▶ Instructions to follow
Copy the rows from the one containing "next to Date" through the last row, requests included. Scale every coordinate in the answers by 1.45, rounding to whole numbers with halves rounded up.

▶ Input material
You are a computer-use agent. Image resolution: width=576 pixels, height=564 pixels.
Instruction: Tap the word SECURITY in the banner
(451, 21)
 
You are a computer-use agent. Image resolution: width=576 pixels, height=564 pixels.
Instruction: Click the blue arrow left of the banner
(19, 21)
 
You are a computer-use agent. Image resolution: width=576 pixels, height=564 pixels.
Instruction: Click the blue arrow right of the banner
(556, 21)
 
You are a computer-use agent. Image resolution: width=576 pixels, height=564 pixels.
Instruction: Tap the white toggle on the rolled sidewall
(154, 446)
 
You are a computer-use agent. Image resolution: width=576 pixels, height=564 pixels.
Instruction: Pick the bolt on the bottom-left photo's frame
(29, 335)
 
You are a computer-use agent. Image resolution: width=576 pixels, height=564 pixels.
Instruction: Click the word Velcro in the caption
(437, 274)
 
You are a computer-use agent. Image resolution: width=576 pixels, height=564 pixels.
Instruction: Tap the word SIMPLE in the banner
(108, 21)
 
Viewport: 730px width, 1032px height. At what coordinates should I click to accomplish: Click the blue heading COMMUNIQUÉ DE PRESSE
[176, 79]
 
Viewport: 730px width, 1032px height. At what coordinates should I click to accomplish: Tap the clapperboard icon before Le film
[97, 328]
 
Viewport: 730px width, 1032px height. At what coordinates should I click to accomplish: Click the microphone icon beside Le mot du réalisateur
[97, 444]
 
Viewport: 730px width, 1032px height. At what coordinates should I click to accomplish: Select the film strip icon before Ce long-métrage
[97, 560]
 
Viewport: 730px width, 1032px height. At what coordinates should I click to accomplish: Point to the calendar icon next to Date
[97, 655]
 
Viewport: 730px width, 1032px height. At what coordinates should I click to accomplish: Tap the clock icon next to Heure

▶ Output below
Viewport: 730px width, 1032px height. At what coordinates should I click to accomplish: Point to the calendar icon next to Date
[141, 950]
 
Viewport: 730px width, 1032px height. At what coordinates should I click to accomplish: Tap the clock icon next to Heure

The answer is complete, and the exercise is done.